RECORDS PROVIDED
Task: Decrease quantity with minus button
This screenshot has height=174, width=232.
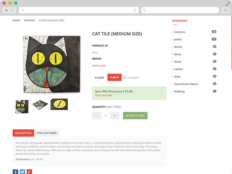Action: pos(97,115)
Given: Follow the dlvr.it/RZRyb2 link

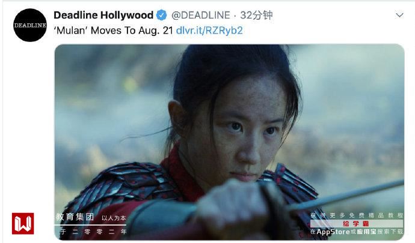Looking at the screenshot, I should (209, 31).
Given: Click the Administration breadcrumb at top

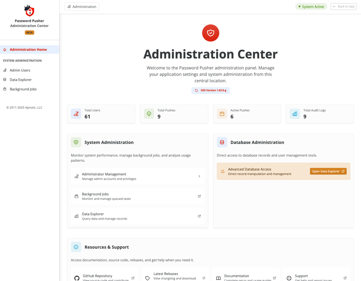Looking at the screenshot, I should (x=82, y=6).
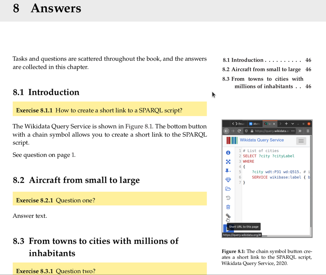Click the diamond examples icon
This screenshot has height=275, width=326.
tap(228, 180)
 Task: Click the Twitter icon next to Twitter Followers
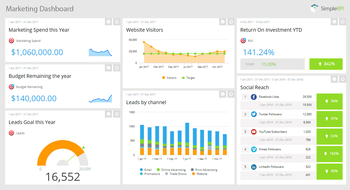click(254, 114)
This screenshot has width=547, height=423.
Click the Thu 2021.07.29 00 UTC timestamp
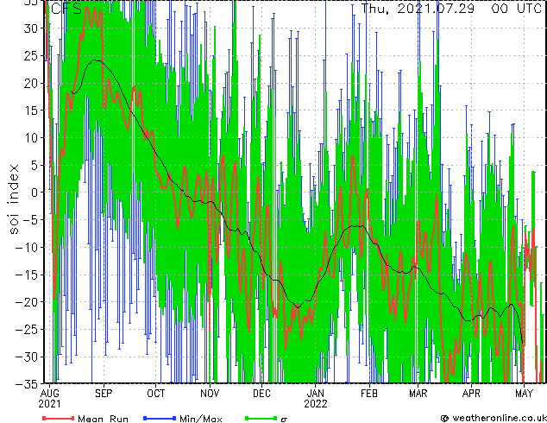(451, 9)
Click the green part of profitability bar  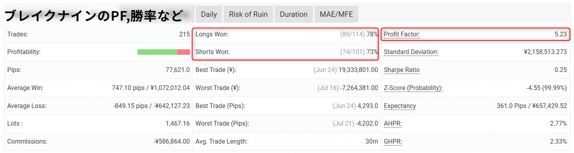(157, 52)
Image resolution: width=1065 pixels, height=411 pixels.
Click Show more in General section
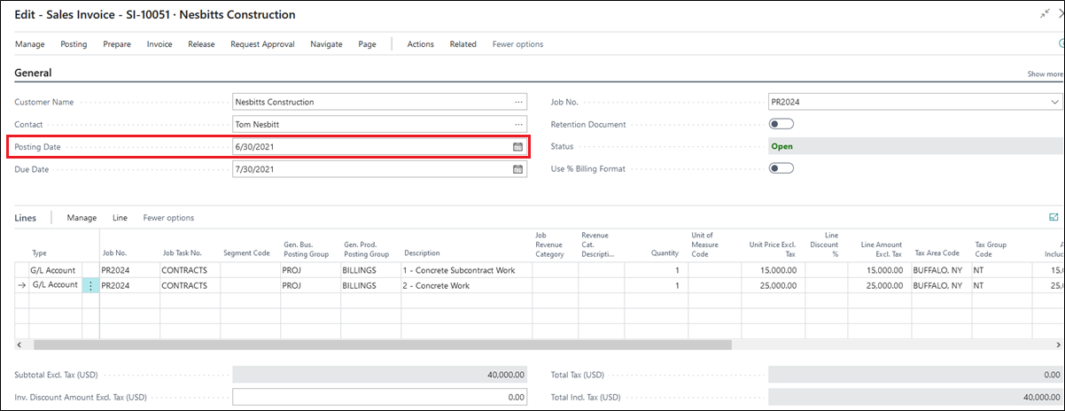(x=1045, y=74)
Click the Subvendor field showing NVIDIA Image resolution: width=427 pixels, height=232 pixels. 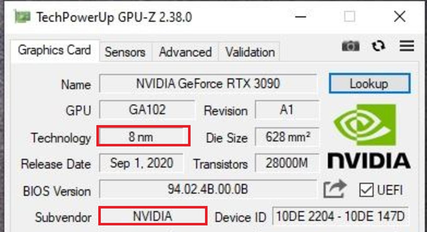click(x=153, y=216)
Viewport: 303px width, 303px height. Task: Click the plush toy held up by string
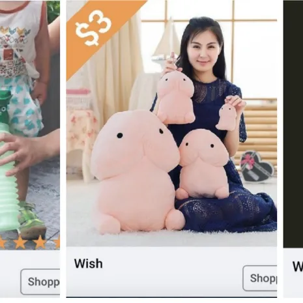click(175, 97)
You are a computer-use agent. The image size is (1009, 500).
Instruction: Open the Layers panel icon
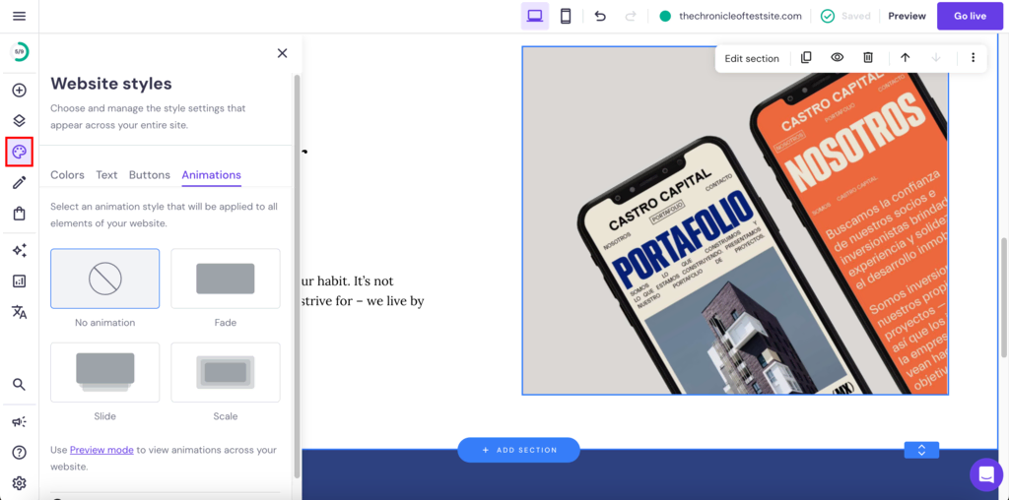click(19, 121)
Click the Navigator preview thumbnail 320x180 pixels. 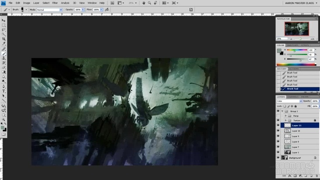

TASK PROMPT
Nothing but the lines from the one containing "You are a computer-use" through the last line of the records should appear in the copy, exactly as written and without pictures.

RESULT BELOW
You are a computer-use agent. The image size is (1009, 500).
Instruction: Open the Layers panel icon
click(19, 121)
Click the Navigator preview thumbnail 320x180 pixels. 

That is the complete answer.